なお、賃金の伸び悩みは、日本だけではなく一足早く金融政策の正
常化を始めた米国でも議論になっていた。もちろん、デフレには陥
らなかった米国では、日本ほど賃金の伸びは低くないが、失業率低
下が続いた一方名目賃金上昇率は2010年から2%前後でほとんど伸び
ない状況が続いた。
ただ11月初旬に判明した10月の米雇用者の平均時給は前年比2.5%と
ほぼ6年振りの高さの伸びを示し、リーマンショック後の緩やかな景
気回復局面でようやく賃金上昇が明確になりつつある。
米国でも伸びない賃金を巡り、失業率と賃金の関係が崩れたなどの
議論が聞かれた。しかし、量的金融緩和強化解除後も慎重に出口政
策を進めるなど、米FRBのねばり強い政策対応が功を奏して名目賃金
が上昇し始めた。
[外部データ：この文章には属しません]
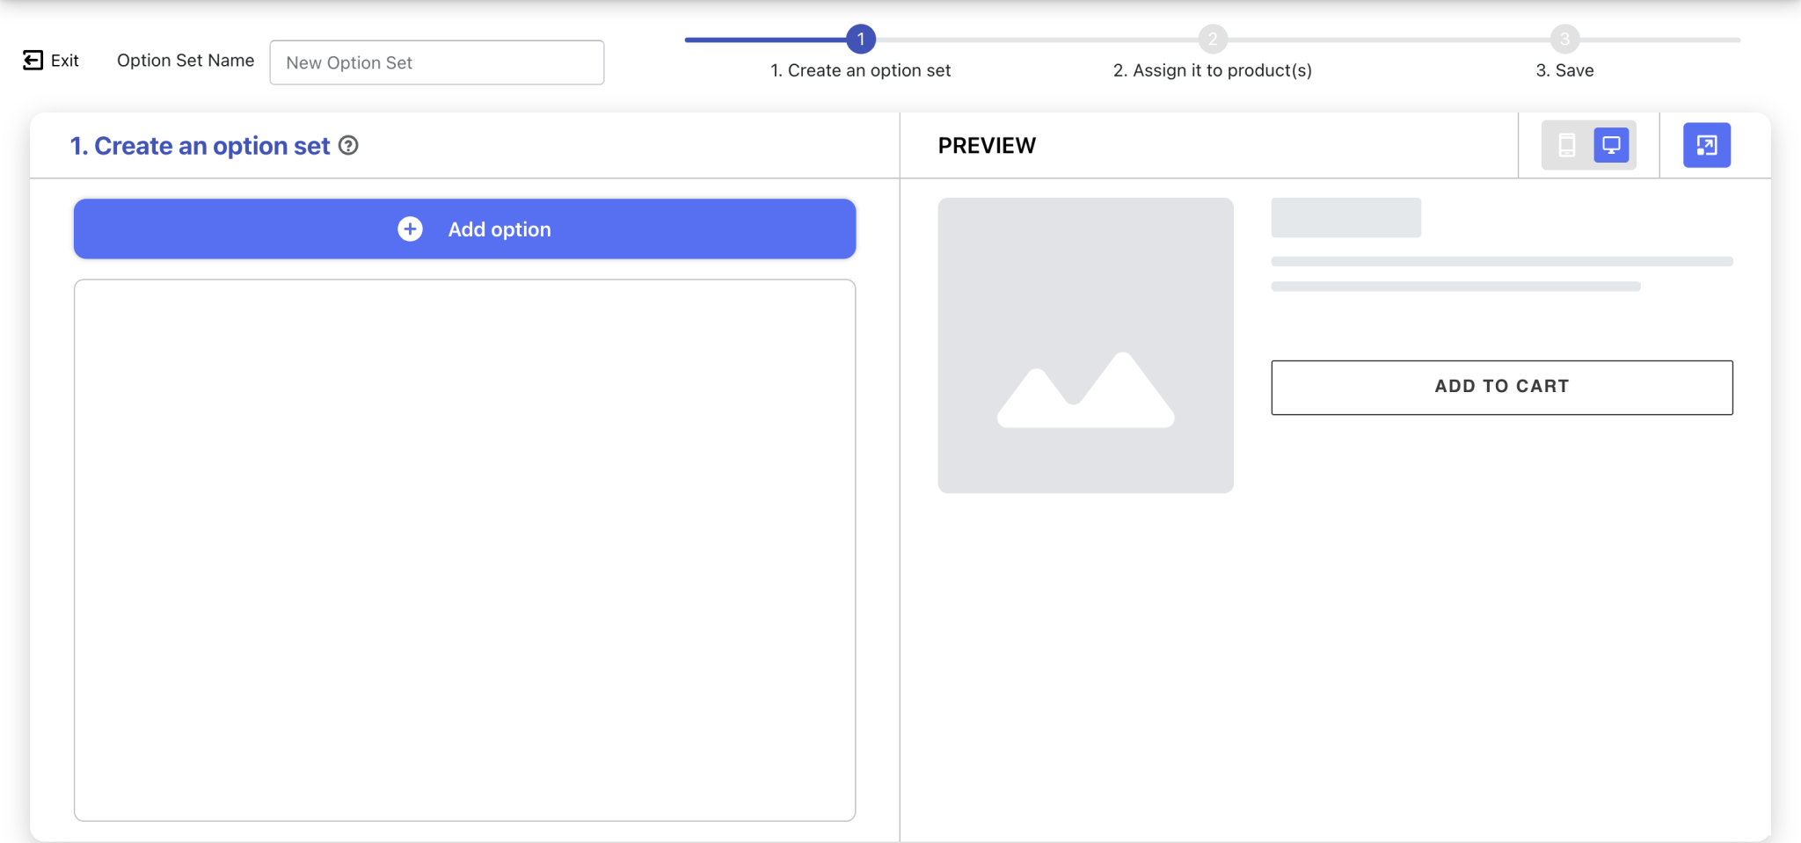
Task: Click the product image placeholder
Action: pyautogui.click(x=1085, y=345)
日本に先立ち量的金融緩和政策を拡大させた米国
において、ようやく賃金加速の兆しが見え始めたわけだが、金融緩
和など総需要安定化政策の徹底が賃金上昇にいずれはつながるとい
うことだろう。過去20年続いたデフレ環境に慣れきった日本企業の
行動を変えるには、より時間を要するのかもしれない。